RCE 84: Scalable Checkpoint/Restart

Created on Thursday, 12 December 2013 00:51
Written by Brock Palen

Scalable Checkpoint/Restart

Brock Palen and Jeff Squyres speak with Kathryn Mohror and Adam Moody about Scalable Checkpoint/Restart (SCR). An open-source library for implementing multilevel checkpointing in clustered systems.

MP3 (Right Click Save As)

Kathryn Mohror is a computer scientist on the Scalability Team (https://scalability.llnl.gov/) at the Center for Applied Scientific Computing at Lawrence Livermore National Laboratory (LLNL). Kathryn’s research on high-end computing systems is currently focused on scalable fault tolerant computing and performance measurement and analysis. Her other research interests include scalable automated performance analysis and tuning, parallel file systems, and parallel programming paradigms. Kathryn has been working at LLNL since 2010.
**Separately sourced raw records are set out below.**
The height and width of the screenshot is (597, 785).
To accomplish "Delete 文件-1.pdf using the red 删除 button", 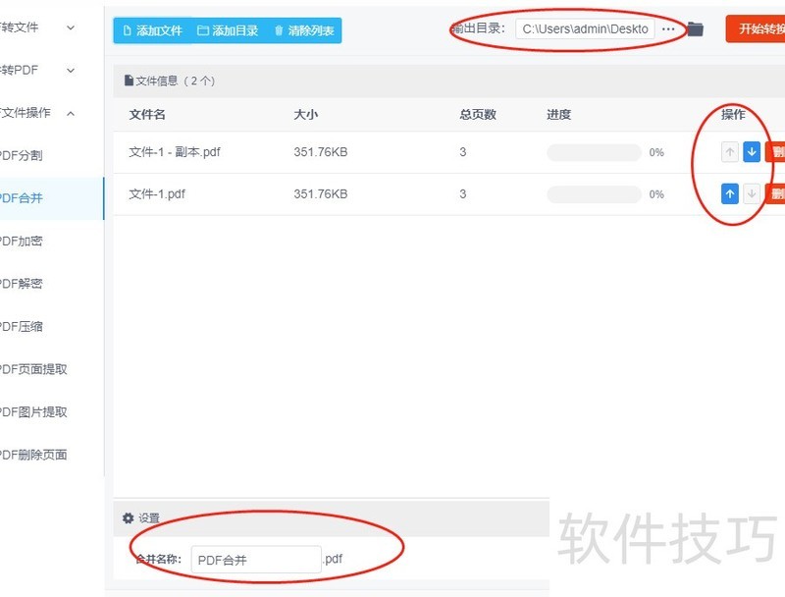I will pos(778,193).
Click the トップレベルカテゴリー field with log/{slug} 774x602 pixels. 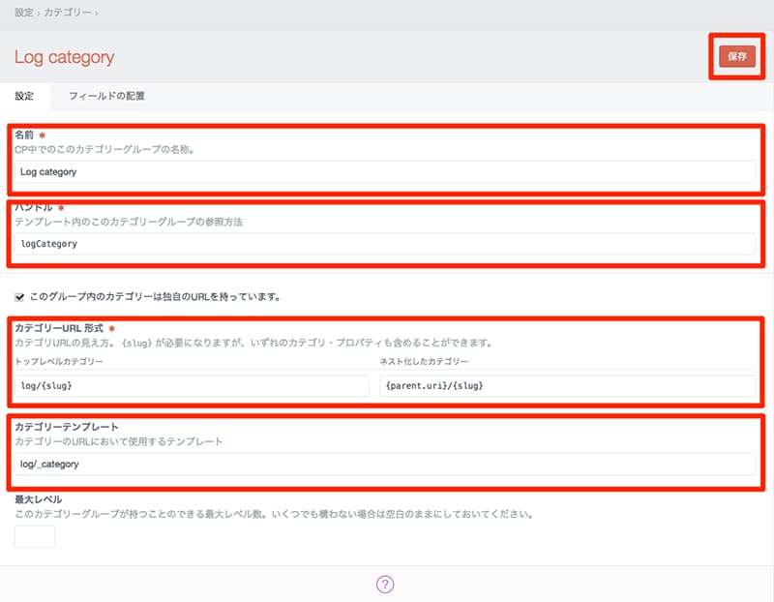pos(192,386)
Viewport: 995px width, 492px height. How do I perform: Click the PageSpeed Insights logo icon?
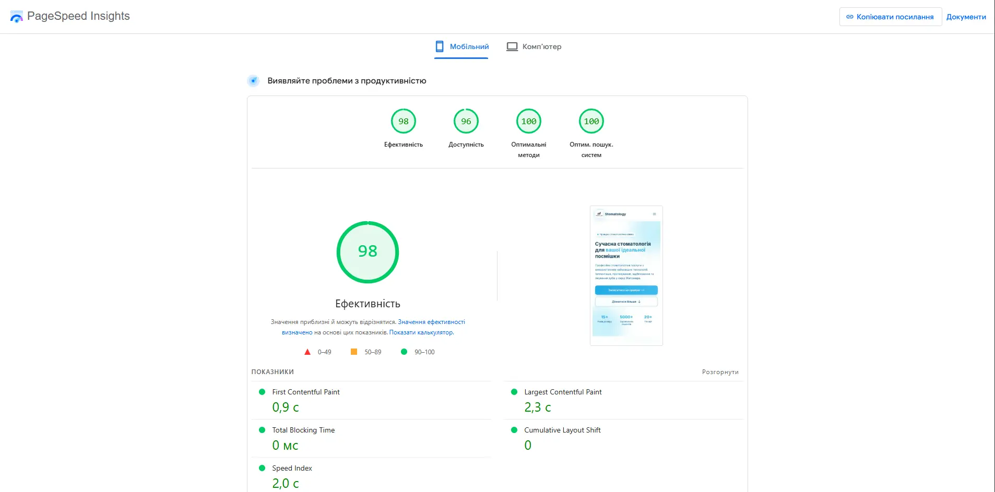[17, 16]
Adam Moody works within the Livermore Computing Center at Lawrence Livermore National Laboratory. He supports people using computer center resources, and his focus lies in scalable communication algorithms and fault tolerance. He contributes to a number of open source software projects for high-performance computing including MPI, scalable process group representation and communications, parallel sorting, parallel file management, and the Scalable Checkpoint/Restart library. He graduated from The Ohio State University in 2003, and he is and always will be an avid fan of the Buckeyes.